Il soutient que les moyens de la requête ne sont pas fondés.
Mme D... G... a été admise au bénéfice de l'aide juridictionnelle totale par une décision du 14 décembre 2018.
Vu les autres pièces du dossier.
Vu :
- la convention européenne de sauvegarde des droits de l'homme et des libertés fondamentales ;
- l'accord franco-algérien du 27 décembre 1968 relatif à la circulation, à l'emploi et au séjour en France des ressortissants algériens et de leur famille modifié ;
- le code de l'entrée et du séjour des étrangers et du droit d'asile ;
- le code des relations entre le public et l'administration ;
- la loi n° 91-647 du 10 juillet 1991 relative à l'aide juridique ;
- le code de justice administrative.
La présidente de la Cour a désigné M. H... F... en application de l'article R. 222-26 du code de justice administrative.

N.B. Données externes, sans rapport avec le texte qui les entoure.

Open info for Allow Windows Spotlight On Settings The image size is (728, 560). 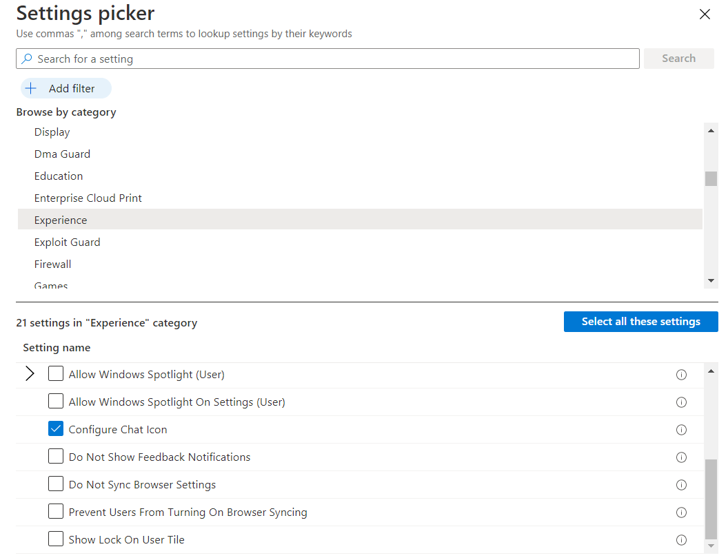681,402
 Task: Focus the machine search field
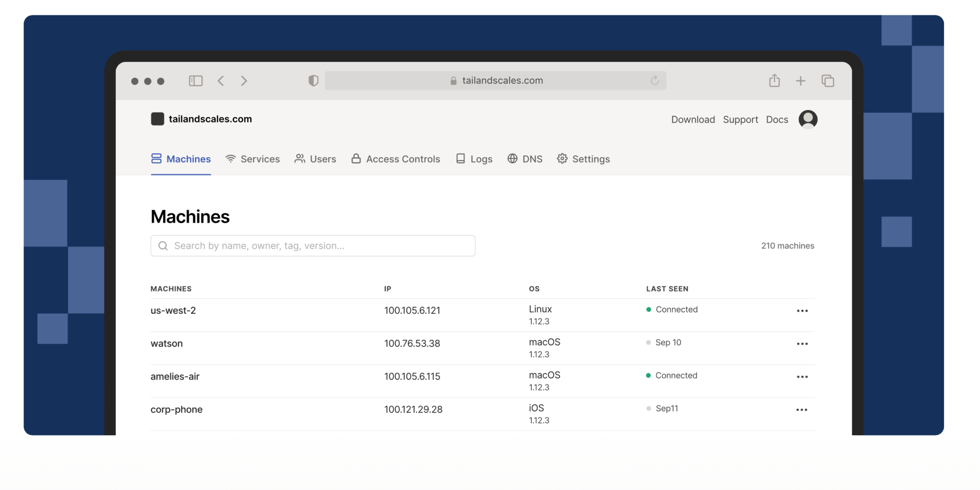click(x=313, y=246)
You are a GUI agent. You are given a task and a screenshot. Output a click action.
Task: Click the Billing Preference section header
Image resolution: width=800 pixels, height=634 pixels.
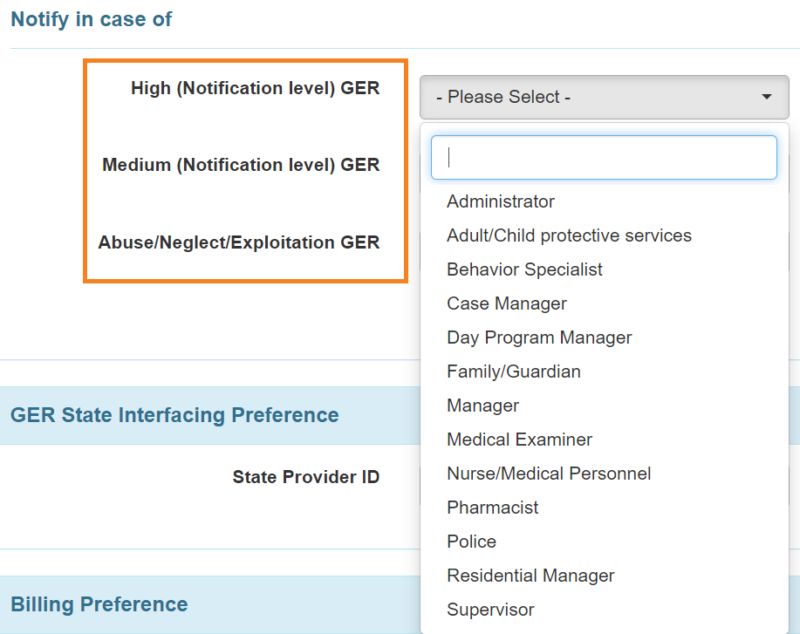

Le président de la formation de jugement a dispensé le rapporteur public, sur sa proposition, de prononcer des conclusions à l'audience.
Les parties ont été régulièrement averties du jour de l'audience.
Le rapport de M. B... a été entendu au cours de l'audience publique.
Considérant ce qui suit :
1. Mme J... D... G..., ressortissante algérienne née le 13 juillet 1990, relève appel du jugement du 2 octobre 2018 par lequel le tribunal administratif de Marseille a rejeté sa demande tendant à l'annulation de l'arrêté du préfet des Bouches-du-Rhône du 23 avril 2018 lui refusant la délivrance d'un titre de séjour et lui faisant obligation de quitter le territoire français, en fixant le pays à destination duquel elle pourra être éloignée.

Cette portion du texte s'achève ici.